Passage du texte -
== == ==

Les Echos – 01/02/2024
Si la France traîne dans la course à l’innovation, c’est à cause notamment de l’insuffisance de ses entreprises de taille intermédiaire industrielles. Il faudrait doubler leur nombre.
Après un quart de siècle de désindustrialisation, la France tente de se réindustrialiser grâce à la multiplication des start-up et licornes et en accélérant l’innovation avec France 2030, programme de 54 milliards d’euros lancé en 2021 et mis à jour par Emmanuel Macron en décembre 2023. Ce dernier a insisté sur 3 objectifs — la souveraineté, le plein-emploi et la décarbonation — et décliné 7 dossiers : l. stockage d’énergie et nucléaire innovant, 2. hydrogène naturel, 3. captage et stockage de carbone, 4. cartographie de nos ressources en métaux critiques, 5. bioproduction et technologies du vivant, 6. fabrication de microprocesseurs pour l’IA et 7. microlanceurs réutilisables.

== == ==

Activités proposées -
1. Répondez aux questions suivantes en vous appuyant sur l'article sur la réindustrialisation de la France.
(a) Selon l'article, que faudrait-il faire du nombre d'entreprises de taille intermédiaire industrielles ?
(b) Quel est le montant du programme France 2030 ?
(c) En quelle année ce programme a-t-il été lancé ?
2. Dressez la liste complète des dossiers déclinés par Emmanuel Macron dans l'article sur la réindustrialisation de la France.
3. Rédigez la suite de l'article sur la réindustrialisation de la France, à partir de sa dernière phrase.

Données affichées -
== == ==

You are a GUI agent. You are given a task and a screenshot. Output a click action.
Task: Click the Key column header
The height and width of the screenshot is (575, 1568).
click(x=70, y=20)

== == ==

Réponses rédigées -
1.
(a) Il faudrait doubler leur nombre.
(b) 54 milliards d'euros.
(c) En 2021.

2.
- stockage d'énergie et nucléaire innovant
- hydrogène naturel
- captage et stockage de carbone
- cartographie de nos ressources en métaux critiques
- bioproduction et technologies du vivant
- fabrication de microprocesseurs pour l'IA
- microlanceurs réutilisables

3.
La question clé est de savoir si c’est la bonne approche. Or, est parue, également en décembre, une étude de la Fabrique de l’industrie qui analyse sur le plan mondial les innovations de rupture dans 12 domaines : hydrogène pour les transports, batteries pour les véhicules électriques, photovoltaïque, éoliennes en mer, recyclage des métaux stratégiques, carburants durables pour l’aviation, acier bas carbone, recyclage biologique des plastiques, ARN messager, nanoélectronique, spintronique et calcul quantique. Les deux tiers de ces domaines sont au cœur de la stratégie du gouvernement. Les innovations de rupture sont définies dans cette étude sous les deux angles de performance technologique et d’un usage radicalement nouveau sur le marché.
Le discours et la réalité
Hormis l’Allemagne qui figure parmi les quatre premiers déposants mondiaux de brevets dans la moitié des domaines étudiés, les autres pays européens sont rarement dans les leaders et la France n’apparaît pas dans les pays les plus actifs dans ces secteurs. Le divorce apparaît clairement entre les discours et la réalité mondiale.
Quel est le problème ? Ce sont essentiellement les entreprises de quatre pays qui raflent la mise : Etats-Unis, Chine, Japon et Corée du Sud. Il ne s’agit pas des pays eux-mêmes mais des entreprises de ces pays. Les start-up sont peu présentes.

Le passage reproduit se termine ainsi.